Copy exactly the stretch of lines from the one holding "992x689 pixels." through the last line of the data below, inclusive. Leave out pictures.

[DATA FOR ANALYSIS — start]

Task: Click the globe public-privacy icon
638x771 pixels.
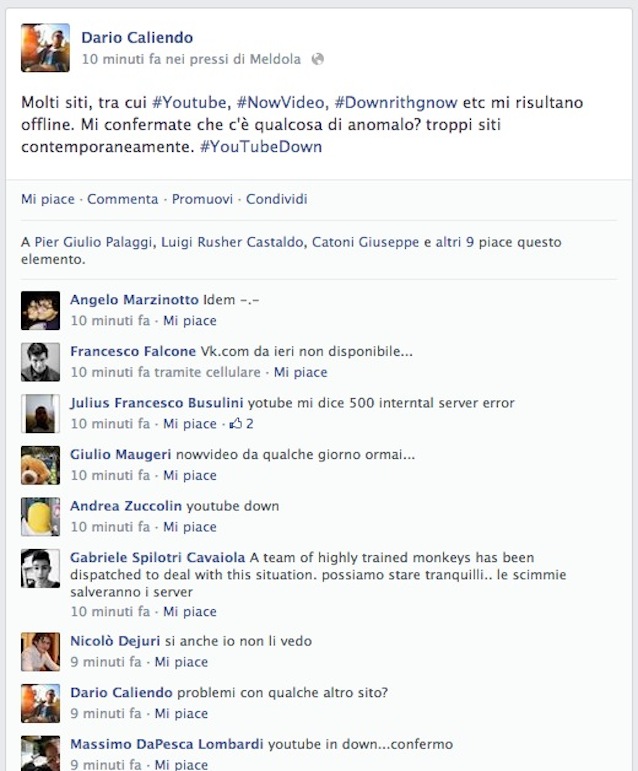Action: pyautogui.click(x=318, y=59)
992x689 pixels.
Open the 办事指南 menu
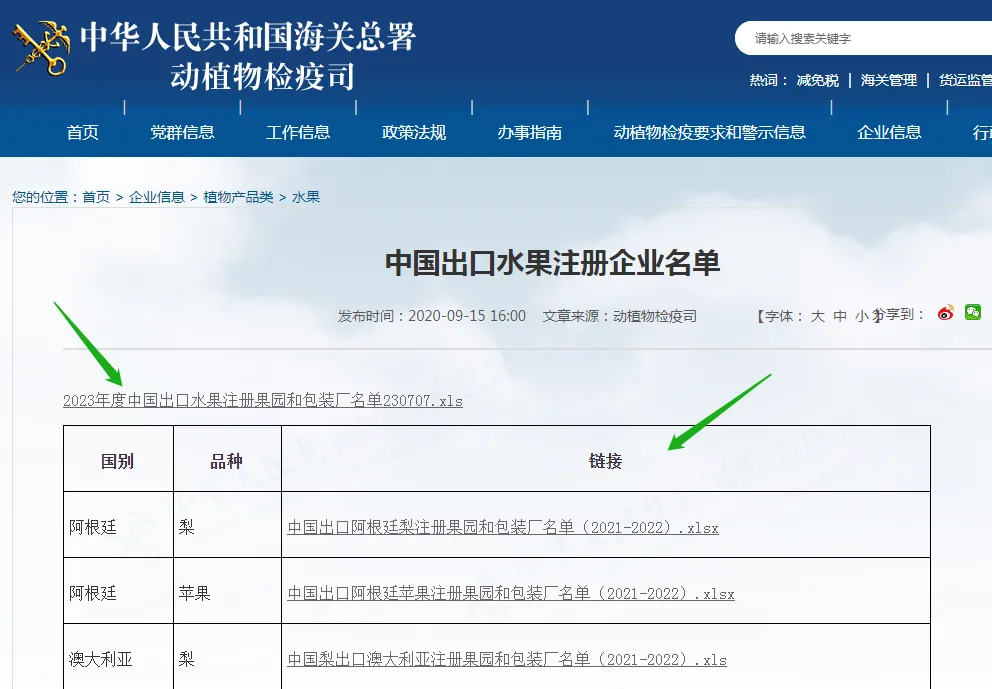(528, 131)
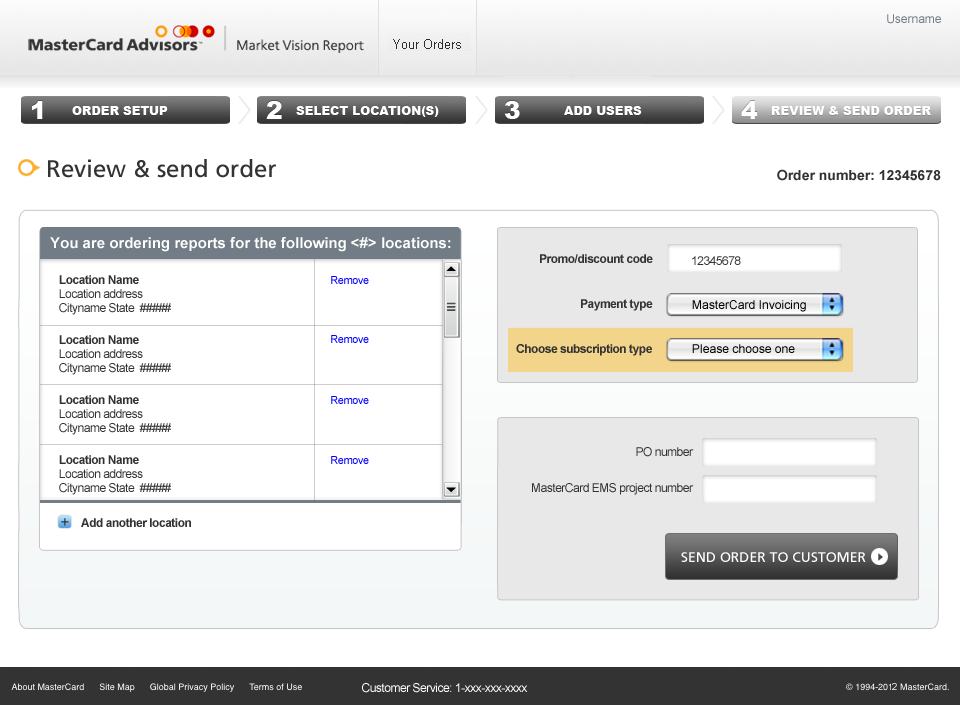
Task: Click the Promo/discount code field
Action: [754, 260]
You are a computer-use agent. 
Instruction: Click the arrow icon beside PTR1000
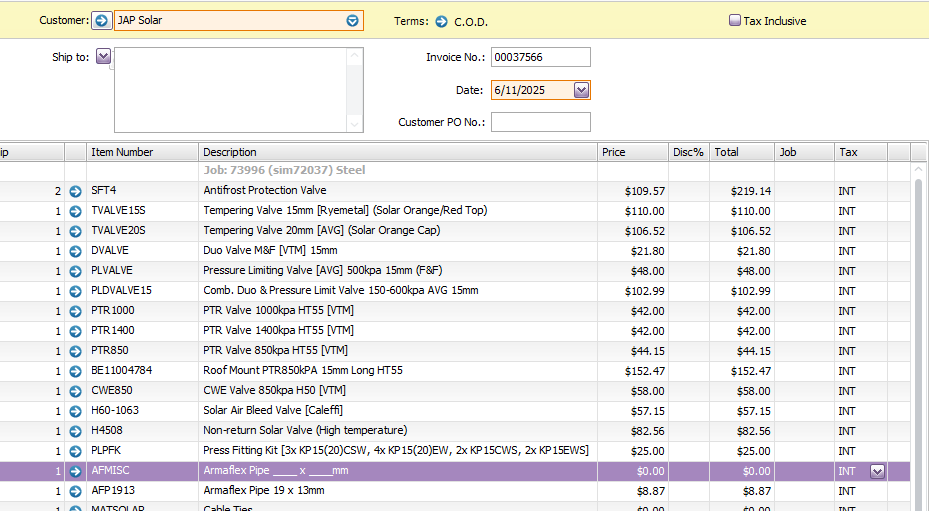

[DATA FOR ANALYSIS — finish]

> OUTPUT OF THE EXERCISE:
992x689 pixels.
Open the 办事指南 menu
(528, 131)
Task: Click the Promo/discount code field
Action: [754, 260]
You are a computer-use agent. 
Instruction: Click the arrow icon beside PTR1000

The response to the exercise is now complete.